В несколько минут торпеда Грабчака миновала расстояние до моста, послышались выстрелы, а вслед за тем шест зацепился за ферму моста, из взрывателя вылетела чека, и оглушительный взрыв прокатился по лесной чаще. Мост был уничтожен.
Не менее удачно, чем Стрелец, действовал и подполковник Степан Маликов, командир трехтысячного партизанского войска. Широко известны были в партизанских отрядах лихие рейды партизанского кавалериста Героя Советского Союза генерал-майора Наумова, который первым прошел по немецким тылам из Брянских лесов через Сумщину, Харьковщину, Полтавщину, Киевщину. Сотни других героев партизанской войны, с которыми мне пришлось встречаться, запечатлелись в моей памяти, но волею судеб случилось так, что Стрелец, которому впоследствии было присвоено звание Героя Советского Союза, был первым, о ком я слышал в Брянском лесу как о настоящем, безупречном партизанском командире. И никто, из них не затмил его светлый образ в моей памяти. И произошло это, видимо, потому, что именно в те трудные дни, о которых идет речь в этой книге, в дни, когда партизанское движение находилось в зачаточном состоянии, образ Стрельца я противопоставлял в своем сознании Рысакову.
…Около часа провели мы тогда с Рысаковым в лесу. Я говорил ему о наказе товарища Сталина коммунистам не отрываться от народа, свято хранить связь с народом. Рысаков соглашался. А потом неожиданно спросил:
— Ты думаешь, что я не знаю про это? Ладно. А знаешь этого типа, который Ивана Федотовича хотел предать?
— Не слыхал о таком.
— Вот-вот… Раствориться в массах, поверить всем и каждому, это тоже ошибка. Живьем его, собаку, доставлю в лагерь! Симонов получит от меня сюрприз.
Вернувшись в штаб, я рассказал обо всем Фильковскому и Черному. Мы решили немедленно объясниться с Рысаковым. Но его уже и след простыл.
К вечеру он вернулся со своим «сюрпризом».
Дело было вот в чем.

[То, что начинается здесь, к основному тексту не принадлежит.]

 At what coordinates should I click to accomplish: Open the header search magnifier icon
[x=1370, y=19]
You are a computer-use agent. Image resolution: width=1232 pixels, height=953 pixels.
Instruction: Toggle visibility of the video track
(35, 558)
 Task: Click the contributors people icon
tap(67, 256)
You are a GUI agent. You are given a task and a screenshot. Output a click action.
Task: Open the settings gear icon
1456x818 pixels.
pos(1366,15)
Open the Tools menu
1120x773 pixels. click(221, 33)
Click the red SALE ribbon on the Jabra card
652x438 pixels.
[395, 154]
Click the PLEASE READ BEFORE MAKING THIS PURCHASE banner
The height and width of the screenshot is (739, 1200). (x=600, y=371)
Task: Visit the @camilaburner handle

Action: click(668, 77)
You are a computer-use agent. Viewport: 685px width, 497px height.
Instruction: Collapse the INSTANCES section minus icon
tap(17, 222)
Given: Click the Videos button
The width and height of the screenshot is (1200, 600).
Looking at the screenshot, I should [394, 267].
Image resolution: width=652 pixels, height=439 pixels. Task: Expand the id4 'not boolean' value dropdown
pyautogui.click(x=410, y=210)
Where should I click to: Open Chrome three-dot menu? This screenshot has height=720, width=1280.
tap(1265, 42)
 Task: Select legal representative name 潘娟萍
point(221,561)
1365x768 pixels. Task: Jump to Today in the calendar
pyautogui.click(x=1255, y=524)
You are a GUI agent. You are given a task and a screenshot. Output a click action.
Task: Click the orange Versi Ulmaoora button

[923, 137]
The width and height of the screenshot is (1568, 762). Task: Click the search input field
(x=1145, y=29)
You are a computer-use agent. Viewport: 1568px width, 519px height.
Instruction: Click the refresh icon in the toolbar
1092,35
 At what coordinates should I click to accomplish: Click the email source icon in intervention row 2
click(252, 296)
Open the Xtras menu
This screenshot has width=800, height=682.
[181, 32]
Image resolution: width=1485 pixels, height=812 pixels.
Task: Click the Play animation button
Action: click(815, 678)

Несколько дней назад Рысаков получил данные, которые якобы разоблачали провокатора в деревне Караси, задумавшего поймать и выдать гестапо Симонова. Рысаков настолько был уверен в подлинности этого факта, что снова ни с кем не посоветовался, даже с Симоновым. Сюрприз не удался. «Провокатора» не оказалось дома. Жена заявила, что не знает, где ее муж, а анонимный доносчик, которому Рысаков поверил, утверждал, что она знает, но скрывает его местопребывание потому, что муж работает в гестапо.
Тогда Рысаков стал допрашивать женщину. Она оказалась неробкого десятка и, рассерженная несправедливыми обвинениями, швырнула в голову Рысакова скалку. В припадке ярости Рысаков ее ударил, женщина расплакалась, и Рысаков сам же первый почувствовал свою неправоту, он рассказал обо всем Фильковскому.
И снова установили, что Рысаков расправился с женой человека, который не только не был предателем, но однажды спас Ивана Федотовича. Как и в прежних случаях, на самоуправство спровоцировал Рысакова вое тот же начальник одного из участков брянской полиции — Цыбульский. На этот раз Цыбульский самолично прибыл руководить шпионажем и провокациями в партизанской среде. Под видом пробирающегося из окружения бойца он поселился в селе Хмелево у дальних родственников и оттуда распоряжался своей агентурой.
Последний поступок Рысакова произвел на Фильковского особенно тяжелое впечатление. Секретарь райкома срочно созвал бюро с активом. Я сообщил собранию о поступке Рысакова.